To do ->
Give an exact copy of the lines from the beginning of the listing below to the "Given: Open Talas Mez. location pin" line, inclusive.
#####
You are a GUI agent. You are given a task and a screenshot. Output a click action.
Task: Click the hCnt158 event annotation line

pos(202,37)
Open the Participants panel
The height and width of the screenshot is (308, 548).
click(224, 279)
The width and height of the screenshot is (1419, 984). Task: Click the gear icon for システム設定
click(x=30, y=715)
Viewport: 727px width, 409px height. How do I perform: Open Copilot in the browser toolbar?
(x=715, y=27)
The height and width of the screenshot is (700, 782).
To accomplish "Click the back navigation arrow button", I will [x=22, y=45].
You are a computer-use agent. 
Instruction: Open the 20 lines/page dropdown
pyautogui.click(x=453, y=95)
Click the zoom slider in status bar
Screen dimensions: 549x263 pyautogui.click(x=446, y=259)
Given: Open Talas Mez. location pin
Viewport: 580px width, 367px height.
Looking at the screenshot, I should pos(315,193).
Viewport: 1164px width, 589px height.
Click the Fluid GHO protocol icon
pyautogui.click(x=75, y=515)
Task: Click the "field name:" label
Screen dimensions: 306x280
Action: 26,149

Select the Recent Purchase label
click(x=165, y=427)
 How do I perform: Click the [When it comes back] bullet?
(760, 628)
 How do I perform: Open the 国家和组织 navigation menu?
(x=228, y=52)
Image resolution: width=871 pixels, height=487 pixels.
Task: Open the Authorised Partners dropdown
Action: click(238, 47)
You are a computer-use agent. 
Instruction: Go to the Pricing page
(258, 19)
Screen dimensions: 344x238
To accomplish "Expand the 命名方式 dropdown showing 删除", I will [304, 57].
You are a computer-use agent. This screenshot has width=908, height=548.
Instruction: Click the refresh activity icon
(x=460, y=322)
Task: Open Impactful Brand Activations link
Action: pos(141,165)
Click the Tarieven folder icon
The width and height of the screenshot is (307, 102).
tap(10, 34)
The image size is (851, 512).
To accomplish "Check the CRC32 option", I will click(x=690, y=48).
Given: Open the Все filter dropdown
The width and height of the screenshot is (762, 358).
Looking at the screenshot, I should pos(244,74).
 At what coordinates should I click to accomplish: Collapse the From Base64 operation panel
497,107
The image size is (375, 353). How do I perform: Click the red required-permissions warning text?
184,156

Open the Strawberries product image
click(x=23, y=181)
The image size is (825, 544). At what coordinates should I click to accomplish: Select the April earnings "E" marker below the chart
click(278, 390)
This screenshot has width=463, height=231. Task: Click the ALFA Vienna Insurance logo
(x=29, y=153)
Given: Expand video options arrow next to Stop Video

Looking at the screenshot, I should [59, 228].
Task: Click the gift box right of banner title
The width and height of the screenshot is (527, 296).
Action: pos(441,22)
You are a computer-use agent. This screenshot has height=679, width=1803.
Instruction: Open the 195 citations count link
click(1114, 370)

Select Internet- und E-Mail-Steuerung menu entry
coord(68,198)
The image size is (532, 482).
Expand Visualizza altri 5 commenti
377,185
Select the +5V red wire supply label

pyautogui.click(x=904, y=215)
#####
Result for this exercise ->
You are a GUI agent. You are given a task and a screenshot. Output a click action.
Task: Click the hCnt158 event annotation line

pos(202,37)
Open the Participants panel
The height and width of the screenshot is (308, 548).
click(224, 279)
The width and height of the screenshot is (1419, 984). Task: Click the gear icon for システム設定
click(x=30, y=715)
Viewport: 727px width, 409px height. How do I perform: Open Copilot in the browser toolbar?
(x=715, y=27)
The height and width of the screenshot is (700, 782).
To accomplish "Click the back navigation arrow button", I will [x=22, y=45].
You are a computer-use agent. 
Instruction: Open the 20 lines/page dropdown
pyautogui.click(x=453, y=95)
Click the zoom slider in status bar
Screen dimensions: 549x263 pyautogui.click(x=446, y=259)
Given: Open Talas Mez. location pin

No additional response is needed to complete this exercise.